7/31/2002

I've finally broken down and subscribed to Blogrolling. And, since I've got absolutely nothing to do at work, that leaves me more time to blog, update my diary, and search for more interesting blogs. I'm addicted to Nextblog!!
LMFAO!!

Check this out. it's a winner.
So, I used to wonder how people spent all their time blogging and reading during the day. I used to think, "Don't these people have jobs to do?"

I don't wonder anymore. These people must have jobs as boring, mundane, and easy as mine. I'm gonna miss it.
SUGGESTION BOX TIME. . .

Although in my recent wanderings with NextBlog, I've noticed that among bloggers, James Lileks is a god among men (I'll admit he's become a favorite of mine), someone who I wish would join the blogging or journaling craze is Dan Savage. Apparently, he likes nudity as much as I do. Sweet!!

7/30/2002

HEH HEH HEH. . .

We're all guilty of it. . . Googling someone's name to see what trouble they've gotten into or what kind of life they lead. I've done it in this blog.

Well, apparently, now the world knows of the supposed horrors of google.com, and the lack of privacy it can cause.

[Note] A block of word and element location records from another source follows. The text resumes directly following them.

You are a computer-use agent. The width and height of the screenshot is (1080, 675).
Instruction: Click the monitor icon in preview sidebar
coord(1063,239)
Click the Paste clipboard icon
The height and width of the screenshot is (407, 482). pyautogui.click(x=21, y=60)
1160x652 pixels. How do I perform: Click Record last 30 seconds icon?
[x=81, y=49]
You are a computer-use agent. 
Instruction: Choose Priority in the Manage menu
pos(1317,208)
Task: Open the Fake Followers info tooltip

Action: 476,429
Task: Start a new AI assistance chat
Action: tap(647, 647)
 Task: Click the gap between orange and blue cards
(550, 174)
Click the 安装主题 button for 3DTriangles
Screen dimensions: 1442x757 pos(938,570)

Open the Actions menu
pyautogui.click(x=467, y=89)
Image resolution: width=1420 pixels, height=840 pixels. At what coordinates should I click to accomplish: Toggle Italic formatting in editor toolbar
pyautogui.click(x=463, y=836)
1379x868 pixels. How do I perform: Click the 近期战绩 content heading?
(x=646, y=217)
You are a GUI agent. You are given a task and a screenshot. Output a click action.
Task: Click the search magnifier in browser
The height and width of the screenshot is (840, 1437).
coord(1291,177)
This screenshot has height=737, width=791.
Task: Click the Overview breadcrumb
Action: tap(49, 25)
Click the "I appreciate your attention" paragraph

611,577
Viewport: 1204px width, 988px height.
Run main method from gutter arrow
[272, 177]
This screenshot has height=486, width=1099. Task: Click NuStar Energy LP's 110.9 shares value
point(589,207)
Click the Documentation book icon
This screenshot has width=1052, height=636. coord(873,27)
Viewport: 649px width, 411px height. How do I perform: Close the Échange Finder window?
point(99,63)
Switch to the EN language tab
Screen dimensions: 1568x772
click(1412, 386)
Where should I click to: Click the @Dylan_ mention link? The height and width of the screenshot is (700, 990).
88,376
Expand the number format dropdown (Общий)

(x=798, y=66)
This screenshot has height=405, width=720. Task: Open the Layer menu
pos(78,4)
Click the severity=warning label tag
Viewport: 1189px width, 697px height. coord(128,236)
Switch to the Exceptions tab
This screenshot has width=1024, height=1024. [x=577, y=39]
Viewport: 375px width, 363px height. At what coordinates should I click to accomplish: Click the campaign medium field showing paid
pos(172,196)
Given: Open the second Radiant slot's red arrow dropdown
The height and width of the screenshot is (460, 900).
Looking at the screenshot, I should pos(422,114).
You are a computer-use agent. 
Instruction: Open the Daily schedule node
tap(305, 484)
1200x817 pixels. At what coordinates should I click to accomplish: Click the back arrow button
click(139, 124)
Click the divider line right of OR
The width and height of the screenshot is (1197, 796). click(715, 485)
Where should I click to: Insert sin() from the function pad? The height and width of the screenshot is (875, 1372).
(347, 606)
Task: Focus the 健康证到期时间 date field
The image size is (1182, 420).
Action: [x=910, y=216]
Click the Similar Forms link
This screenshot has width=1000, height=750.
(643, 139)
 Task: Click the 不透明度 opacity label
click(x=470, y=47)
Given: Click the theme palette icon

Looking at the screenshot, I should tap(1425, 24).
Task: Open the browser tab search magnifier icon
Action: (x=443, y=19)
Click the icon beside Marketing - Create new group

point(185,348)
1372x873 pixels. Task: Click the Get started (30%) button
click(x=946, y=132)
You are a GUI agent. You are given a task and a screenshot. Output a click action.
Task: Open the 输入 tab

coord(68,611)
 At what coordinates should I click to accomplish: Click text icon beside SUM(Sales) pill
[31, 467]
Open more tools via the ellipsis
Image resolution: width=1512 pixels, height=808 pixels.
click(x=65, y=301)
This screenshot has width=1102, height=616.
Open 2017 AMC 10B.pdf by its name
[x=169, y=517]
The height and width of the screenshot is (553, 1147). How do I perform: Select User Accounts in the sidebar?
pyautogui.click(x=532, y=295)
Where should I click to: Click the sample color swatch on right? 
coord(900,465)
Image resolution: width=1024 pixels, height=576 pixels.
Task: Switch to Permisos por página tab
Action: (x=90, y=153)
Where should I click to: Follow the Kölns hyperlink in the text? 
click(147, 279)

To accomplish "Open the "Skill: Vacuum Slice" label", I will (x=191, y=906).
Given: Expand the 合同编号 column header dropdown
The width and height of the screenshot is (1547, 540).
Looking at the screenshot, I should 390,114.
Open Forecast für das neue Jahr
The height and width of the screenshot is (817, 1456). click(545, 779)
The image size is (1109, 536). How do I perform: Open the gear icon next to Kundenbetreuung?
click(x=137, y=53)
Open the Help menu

Did people believe that the Internet could be used as a shield of anonymity?
I'M GLAD I NEVER GOT SO MUCH FLAK. . ..

... for sleeping with my "brothers."

Well, I got a little bit, but you know what I mean.

7/24/2002

Beware the Oompaloompas:

OOMPA LOOMPA DOOMPADEE DOO
I'VE GOT A PERFECT PUZZLE FOR YOU
OOMPA LOOMPA, DOOMPADAH DEE
IF YOU ARE WISE YOU'LL LISTEN ME
WHAT DO YOU GET WHEN YOU GUZZLE DOWN SWEETS
EATING AS MUCH AS AN ELEPHANT EATS
WHAT ARE YOU AT GETTING TERRIBLY FAT
WHAT DO YOU THINK WILL COME OF THAT
I DON'T LIKE THE LOOK OF IT
OOMPA LOOMPA DOOMPADEE DAH
IF YOU'RE NOT GREEDY YOU WILL GO FAR
YOU WILL LIVE IN HAPPINESS TOO
LIKE THE OOMPA LOOMPA DOOMPADEE DO
DOOMPADEE DOO

Poor Augustus Gloop.
"This dude standing by my desk is wearing a real fucked-up jacket. . .Can I cap his ass?"

Get your war on.

Feckin' hilarious.
I've been reading more of the parody of Betty Bowers, and with this "exclusive" interview, I've come to the true identity of Betty Bowers, America's Best Christian: Obviously, Betty is a huge drag queen. Think about it. . . pretentious, snotty, bitchy, well-dressed (in Prada, no less), opinionated, and stubborn. Hmm. . . maybe I should retract that statement, lest someone accuse me of being a drag queen, by the above standards.
For a quick laugh from everyone's favorite Christian, check out this homophobic Harry Potter review. Laughter is good so Jay doesn't fall asleep from boredom.

7/23/2002

7/22/2002

For those of you who, like me, just wear clothes because they're comfy, and you don't *think* they clash, I've found a program that won't let you make that mistake with your webpages. It's called Color Schemer, and it uses the color wheel to help show what complimentary colors work with any specific color of your choosing. Unfortunately, the colors that I really liked had all these warm pastel colors. I say "no thanks" to the easter egg blog.
New changes to the template. Hopefully, it's a bit easier on the eyes. . .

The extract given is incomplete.